IBM Unveils Two Compact ModernBERT-Based Granite Embedding Models for Long-Context Retrieval
IBM releases two Granite R2 embedding models
IBM AI Research has published two new embedding models, granite-embedding-english-r2 and granite-embedding-small-english-r2, aimed at high-performance retrieval and RAG systems. Both models are compact, efficient, and released under the Apache 2.0 license, which makes them suitable for commercial deployment.
Models and specifications
The two models target different compute and latency budgets:
- granite-embedding-english-r2: 149 million parameters, 768-dimensional embeddings, built on a 22-layer ModernBERT encoder.
- granite-embedding-small-english-r2: 47 million parameters, 384-dimensional embeddings, built on a 12-layer ModernBERT encoder.
Despite the size difference, both models support a maximum context length of 8192 tokens, a major step up from the first-generation Granite embeddings and a key advantage for enterprise workloads that involve long documents and complex retrieval queries.
Reference: https://arxiv.org/abs/2508.21085
Architecture and training pipeline
Both Granite R2 models use the ModernBERT backbone with several engineering optimizations:
- Alternating global and local attention to balance efficiency with long-range dependency modeling.
- Rotary positional embeddings (RoPE) tuned for positional interpolation, enabling longer context windows.
- FlashAttention 2 to improve memory efficiency and inference throughput.
Training followed a multi-stage pipeline: masked language pretraining on a two-trillion-token corpus drawn from web data, Wikipedia, PubMed, BookCorpus, and internal IBM technical documents; context extension from 1k to 8k tokens; contrastive learning with distillation from Mistral-7B; and domain-specific tuning for conversational, tabular, and code retrieval tasks.
Benchmark performance and domain strengths
The Granite R2 models show competitive results across standard retrieval benchmarks. On MTEB-v2 and BEIR, the larger granite-embedding-english-r2 outperforms similarly sized models such as BGE Base, E5, and Arctic Embed. The smaller granite-embedding-small-english-r2 achieves accuracy close to models two to three times larger, making it attractive for latency-sensitive deployments.
Specialized domains where these models excel include:
- Long-document retrieval (e.g., MLDR, LongEmbed) where 8k context support matters.
- Table retrieval tasks (e.g., OTT-QA, FinQA, OpenWikiTables) requiring structured reasoning.
- Code retrieval (CoIR), handling both text-to-code and code-to-text queries.

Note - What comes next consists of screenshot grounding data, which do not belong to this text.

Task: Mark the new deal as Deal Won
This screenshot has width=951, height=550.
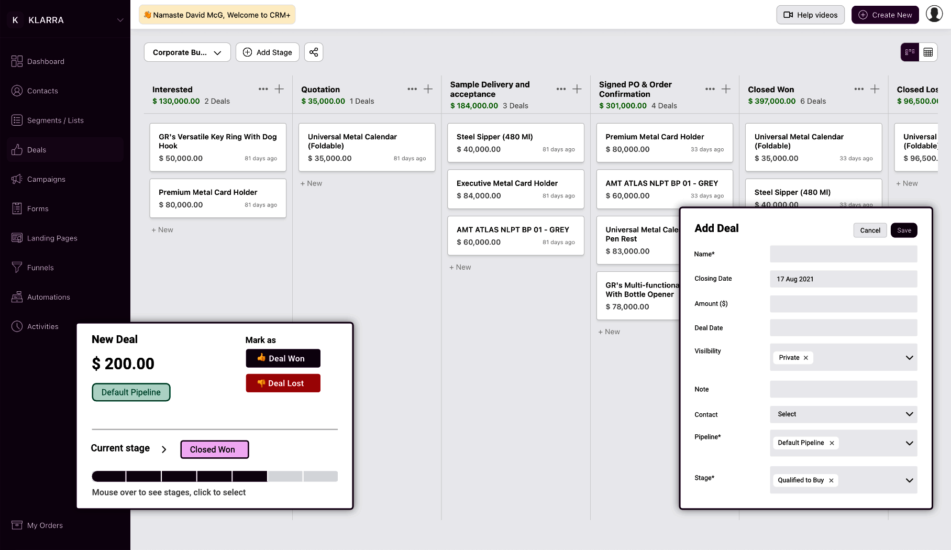Action: click(283, 358)
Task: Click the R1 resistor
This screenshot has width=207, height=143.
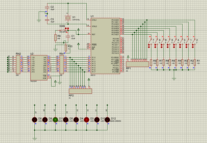Action: click(195, 62)
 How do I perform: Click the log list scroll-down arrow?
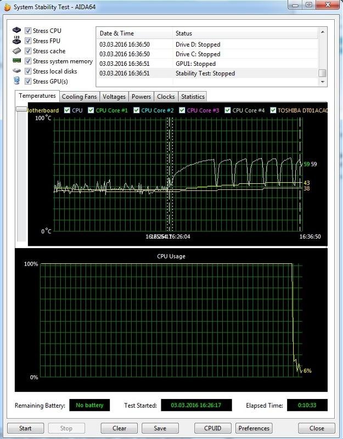[323, 82]
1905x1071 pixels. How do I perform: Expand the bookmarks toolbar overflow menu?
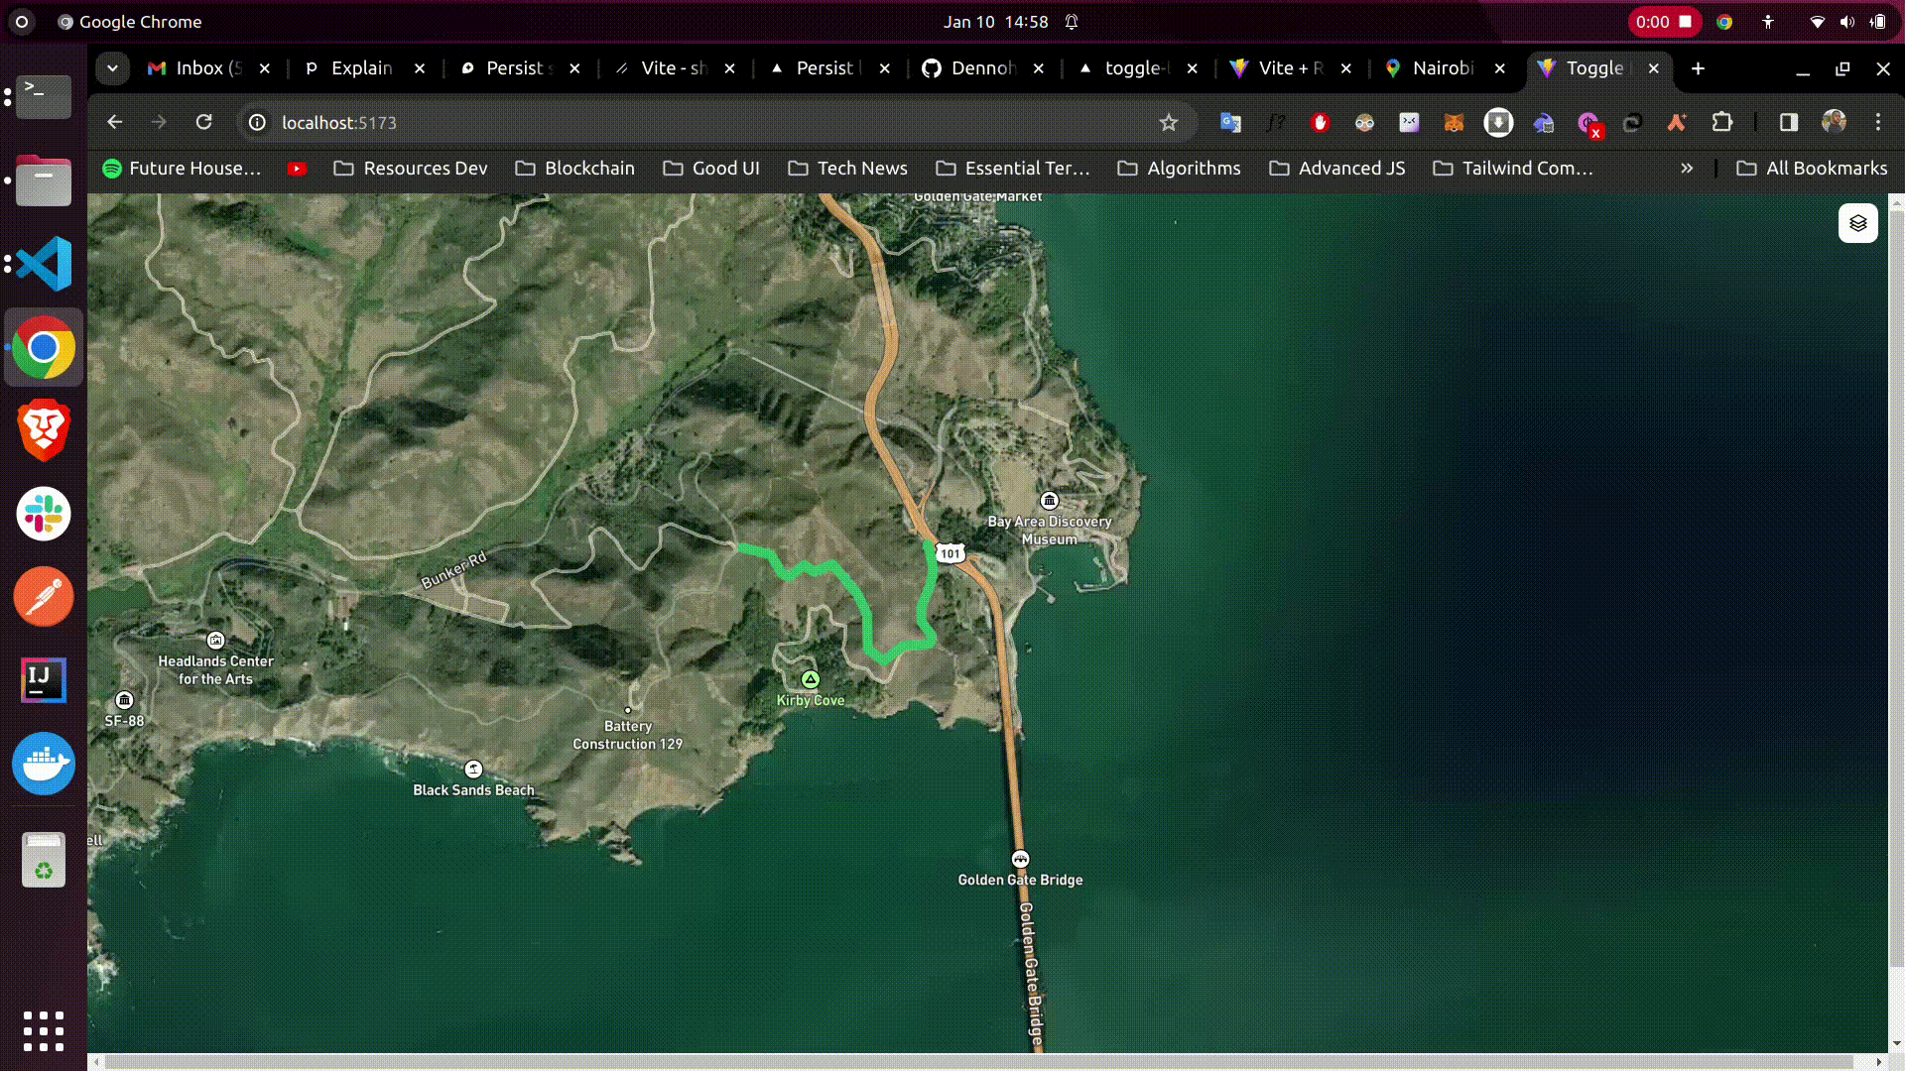tap(1687, 168)
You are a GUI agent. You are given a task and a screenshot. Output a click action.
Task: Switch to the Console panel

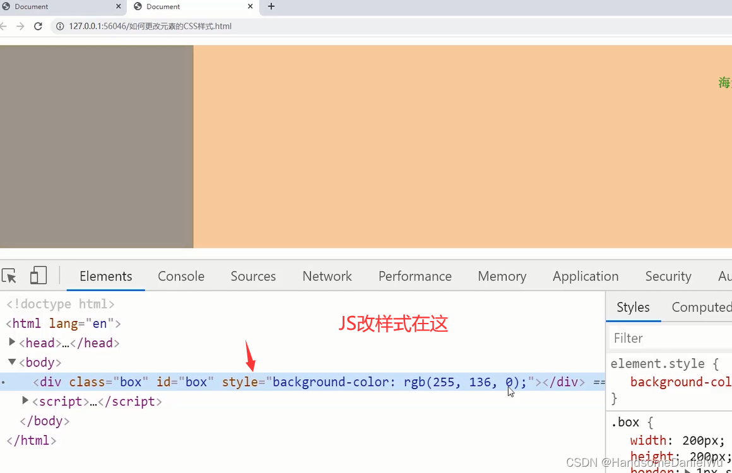click(x=181, y=276)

Reference: https://arxiv.org/abs/2508.21085
Throughput and deployment considerations
Efficiency is a central strength of the Granite R2 models. On an Nvidia H100 GPU, granite-embedding-small-english-r2 encodes nearly 200 documents per second, which is significantly faster than BGE Small and E5 Small. The larger granite-embedding-english-r2 reaches around 144 documents per second, outperforming many ModernBERT-based alternatives.
These models are also practical on CPU-only environments, enabling enterprises to run retrieval workloads without heavy GPU dependence. The balance of speed, compact size, and retrieval accuracy makes Granite R2 well suited for real-world production systems.
Practical implications for retrieval and RAG
Granite R2 demonstrates that strong retrieval performance and long-context capability do not require extremely large parameter counts. With Apache 2.0 licensing and production-friendly throughput, these embeddings are a viable alternative for companies building RAG workflows, search pipelines, and knowledge management systems. For organizations prioritizing long-document support, latency, and commercial readiness, Granite R2 is worth evaluating.